Secondo le riflessioni di Prometeia e di Banco BPM la crescita all’estero e la qualità di prodotto sono elementi di un vero e proprio circolo virtuoso che alimenta l’upgrading del vino italiano da almeno un decennio e rappresentano un punto di forza da cui le imprese possono guardare allo scenario dei prossimi anni. Con un peso dell’export medio sul fatturato del 66%, il vino rappresenta oggi in molti mercati il primo prodotto del made in Italy alimentare. Un posizionamento crescente ha interessato
l’Italia anche rispetto agli altri produttori internazionali con una quota sull’import mondiale che nel 2021 ha raggiunto il 22% della domanda globale, e una penetrazione sempre più efficace proprio nei segmenti a maggior qualità. Un’analisi econometrica ha consentito di cogliere i cambiamenti strutturali dell’offerta italiana mettendo in luce come al netto di fattori ciclici o geografici, la produzione italiana all’estero si sia negli anni strutturalmente orientata verso le fasce più alte. Emblematico di questo percorso virtuoso, il successo del made in Italy negli Stati Uniti, primo mercato nel mondo per il vino e tra i più complessi in termini di competizione e accessibilità. Negli anni i produttori italiani hanno saputo ampliare il proprio posizionamento, oltre il 30% la quota nel 2021, riorientando l’offerta verso produzioni migliori (nell’ultimo decennio il prezzo medio del prodotto
made in Italy è cresciuto del 32%) ed entrando nell’immaginario collettivo con oltre 500 mila richieste ogni mese sul web relative a marchi e vini italiani.

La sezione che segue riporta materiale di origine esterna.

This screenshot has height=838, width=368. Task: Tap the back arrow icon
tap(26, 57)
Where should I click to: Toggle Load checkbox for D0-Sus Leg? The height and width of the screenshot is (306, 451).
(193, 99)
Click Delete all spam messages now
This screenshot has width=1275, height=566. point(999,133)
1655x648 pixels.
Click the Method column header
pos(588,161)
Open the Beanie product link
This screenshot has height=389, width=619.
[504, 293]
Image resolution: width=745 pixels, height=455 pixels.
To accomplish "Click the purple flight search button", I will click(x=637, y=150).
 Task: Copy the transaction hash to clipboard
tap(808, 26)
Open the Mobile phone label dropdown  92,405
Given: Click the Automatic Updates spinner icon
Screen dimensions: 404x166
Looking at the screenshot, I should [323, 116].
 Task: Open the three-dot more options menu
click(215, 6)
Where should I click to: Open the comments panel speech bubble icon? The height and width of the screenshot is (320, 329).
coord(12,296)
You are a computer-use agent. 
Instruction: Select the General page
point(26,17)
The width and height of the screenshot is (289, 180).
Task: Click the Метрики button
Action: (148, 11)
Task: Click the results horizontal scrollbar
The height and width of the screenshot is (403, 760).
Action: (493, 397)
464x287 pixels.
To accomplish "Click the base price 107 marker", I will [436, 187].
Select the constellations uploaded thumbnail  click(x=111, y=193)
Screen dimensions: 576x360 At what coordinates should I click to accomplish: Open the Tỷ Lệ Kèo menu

“Il vino italiano subirà quest’anno una contrazione del proprio fatturato del 2,5%-3% a causa del combinato disposto di fattori congiunturali che con la guerra hanno subito un’ulteriore accelerazione”. Lo ha detto al Vinitaly, al convegno del Banco Bpm/Prometeia, il segretario generale di Unione italiana vini (Uiv), Paolo Castelletti. “Il quasi completo azzeramento delle vendite presso i mercati emergenti coinvolti nel conflitto – ha proseguito Castelletti -, ma soprattutto l’escalation dei costi di produzione, dell’inflazione e il crollo della fiducia dei consumatori sta creando una spirale particolarmente negativa sul vino italiano”. Allo stato attuale, Uiv stima un ulteriore aumento del costo medio di produzione per circa 400 milioni di euro, portando il surplus sui costi produttivi sui 12 mesi 2022 – che incidono ormai per oltre il 30% sul valore della bottiglia media – a 1,7 miliardi di euro.
“La congiuntura economica è indubbiamente complessa. Il conflitto russo ucraino ha ulteriormente aggravato un quadro già segnato dai rincari nella logistica e dagli aumenti dei prezzi delle materie prime (vetro +25%, cartone più che raddoppiato, tappi + 40%) che ogni giorno sempre di più mettono a dura prova gli operatori”, ha spiegato il direttore generale di Federvini, Vittorio Cino. “Federvini – ha aggiunto Cino – fin da subito ha messo in luce questi aspetti, ora occorre sostenere le aziende vinicole con azioni promozionali mirate che facilitino l’accesso a nuovi mercati e che prevedano un serio supporto nell’internazionalizzazione. Non possiamo vanificare la ripresa che lentamente stavamo recuperando- ricordo che il vino ha raggiunto i 7 miliardi in valore export – le aziende del settore stanno dimostrando una resilienza straordinaria ma le incognite all’orizzonte sono tante”.